Extrait du trailer de l'album Piano Ombre de Frànçois & The Atlas Mountains

Au commencement, il y eu quelques compositions humbles, un filtre mélancolique plaqué sur l’existence, des paroles qui bruissent puis s’immobilisent. Et l’ombre fut. Frànçois & the Atlas Mountains, toujours signés chez le prestigieux label Domino Records, sont de retour. Deux ans après l’excellent E Volo Love, le nouvel opus s’appelle Piano Ombre, et l’on y retrouve la même pop aux teintes crépusculaires que l’on aime tant.

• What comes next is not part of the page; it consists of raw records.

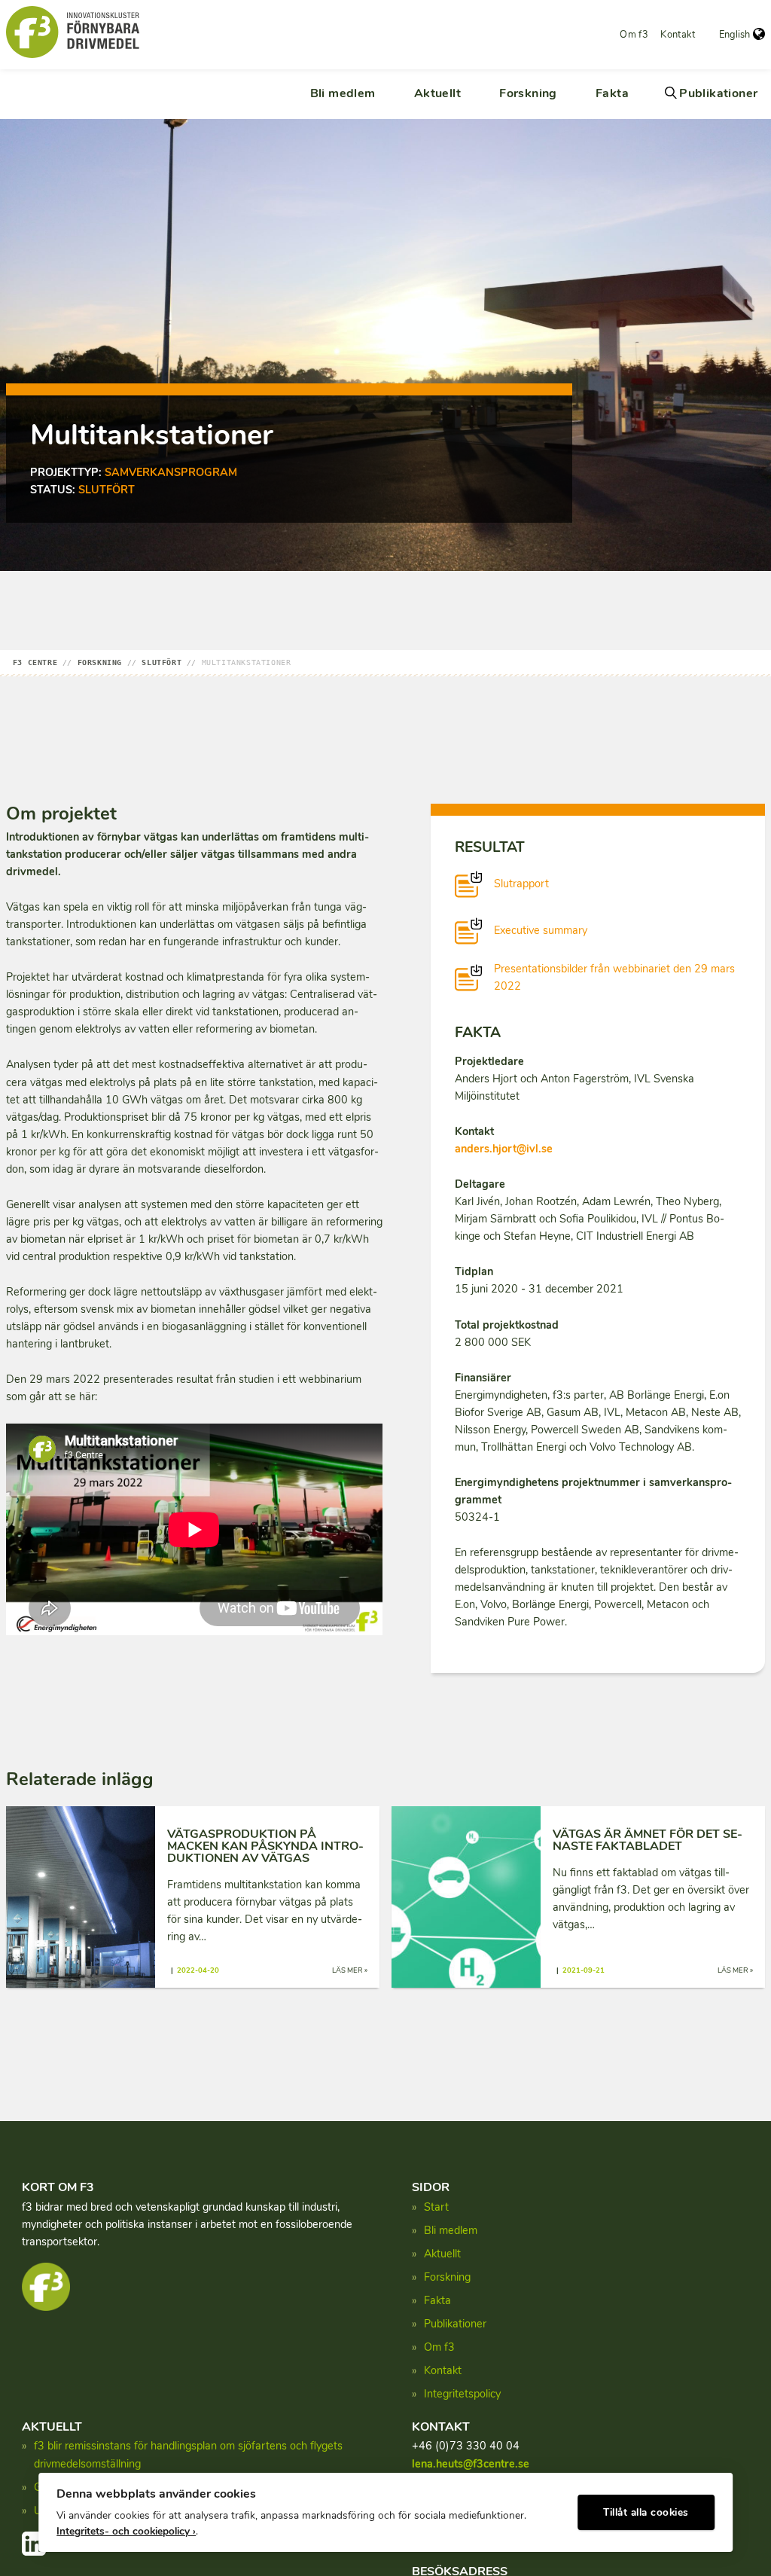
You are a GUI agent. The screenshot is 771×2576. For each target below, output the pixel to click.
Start (436, 2206)
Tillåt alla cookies (646, 2512)
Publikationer (718, 93)
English (734, 34)
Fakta (612, 93)
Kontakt (677, 34)
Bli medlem (343, 93)
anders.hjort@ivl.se (504, 1148)
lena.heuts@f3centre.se (470, 2463)
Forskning (528, 93)
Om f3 (634, 34)
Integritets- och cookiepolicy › (126, 2531)
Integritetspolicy (462, 2393)
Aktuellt (437, 93)
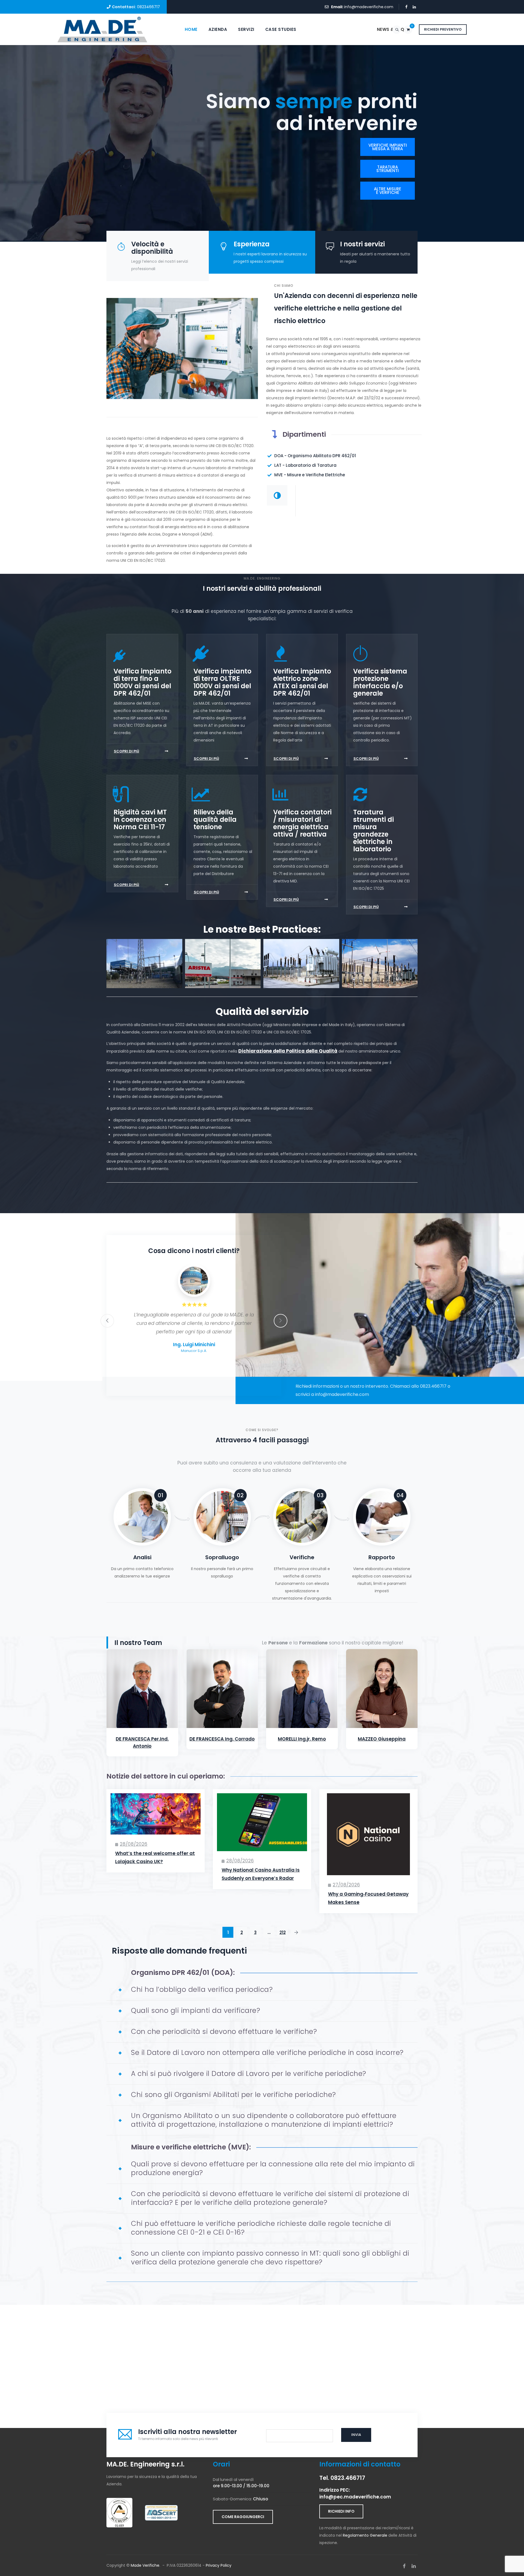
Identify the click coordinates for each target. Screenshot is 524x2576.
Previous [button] (107, 1321)
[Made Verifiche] (102, 29)
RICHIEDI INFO (341, 2511)
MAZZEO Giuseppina (382, 1739)
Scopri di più (126, 751)
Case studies (280, 29)
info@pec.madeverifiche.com (355, 2497)
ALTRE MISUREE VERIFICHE (387, 190)
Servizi (246, 29)
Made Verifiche (145, 2565)
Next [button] (280, 1321)
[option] (193, 1312)
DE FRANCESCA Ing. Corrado (222, 1739)
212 (282, 1932)
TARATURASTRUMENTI (387, 168)
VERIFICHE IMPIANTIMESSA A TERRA (387, 147)
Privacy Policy (218, 2565)
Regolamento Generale (365, 2535)
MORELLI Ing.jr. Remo (302, 1739)
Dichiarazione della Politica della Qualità (287, 1051)
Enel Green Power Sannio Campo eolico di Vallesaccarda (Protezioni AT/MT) (301, 976)
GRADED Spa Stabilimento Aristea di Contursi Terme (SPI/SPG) (223, 976)
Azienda (218, 29)
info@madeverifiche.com (368, 7)
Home (191, 29)
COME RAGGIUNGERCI (243, 2516)
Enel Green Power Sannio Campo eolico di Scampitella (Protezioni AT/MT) (379, 976)
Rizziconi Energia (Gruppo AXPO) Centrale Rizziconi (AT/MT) (144, 976)
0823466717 (148, 7)
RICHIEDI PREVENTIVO (443, 29)
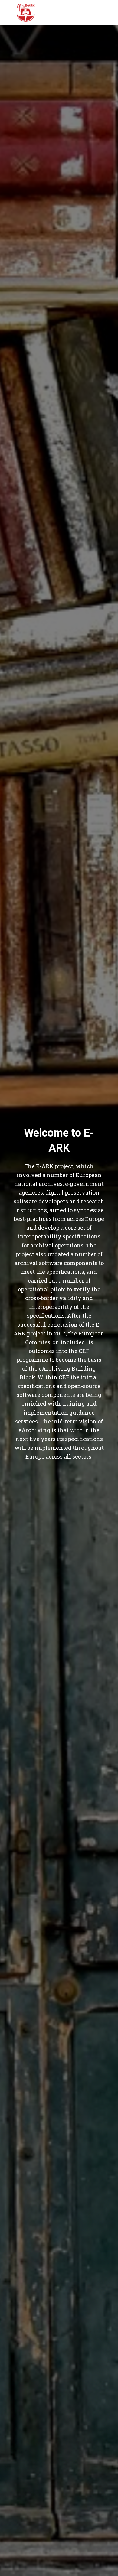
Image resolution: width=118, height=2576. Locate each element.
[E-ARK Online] (26, 12)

Sur ce second album, on peut assister aux déambulations psychologiques d’un « je » à la dérive, mais une dérive douce et maîtrisée. L’intention de Frànçois Marry,  initiateur du projet, est de retracer « un voyage fait d’épreuves personnelles, de découvertes et de résolutions ». Accompagné de ses quatre musiciens, il puise dans le vocabulaire simple de la nature, nous parle de feuillages, d’écorce et de petit bois. La voix de Frànçois, obscure et sincère, est celle d’un conteur assagi. Du continent africain, il en importe les couleurs ancestrales, une âme primitive et fantasmée, les rythmes aussi.  Piano, percussions et cordes sont les composantes d’une pop hypersensible, tantôt ombragée, tantôt frivole mais toujours tendre. Le single « La vérité », sorti depuis quelques semaines déjà, est à l’image de cette poésie légère où résonne l’héritage de Daho, avec lequel Frànçois Marry a collaboré.

 

 

Les dix titres qui se succèdent sur Piano Ombre sont une léthargie heureuse, un demi-sommeil aux angles imprécis. « Réveil inconnu » est d’ailleurs le titre d’un des plus beaux morceaux de l’album. La musique de Frànçois foule, sereine, l’espace des rêves et des possibles. Celui-ci déclarait à ce propos, dans une interview donnée aux Inrocks : « J’essaie d’ouvrir les yeux, de ne pas juger, de voir les choses telles qu’elles sont. D’être dans un état de silence absolu. Du calme, comme un coma éveillé ». Le temps est mis à distance, pour quelques minutes : ne reste plus qu’à le contempler.

 

 

LHT.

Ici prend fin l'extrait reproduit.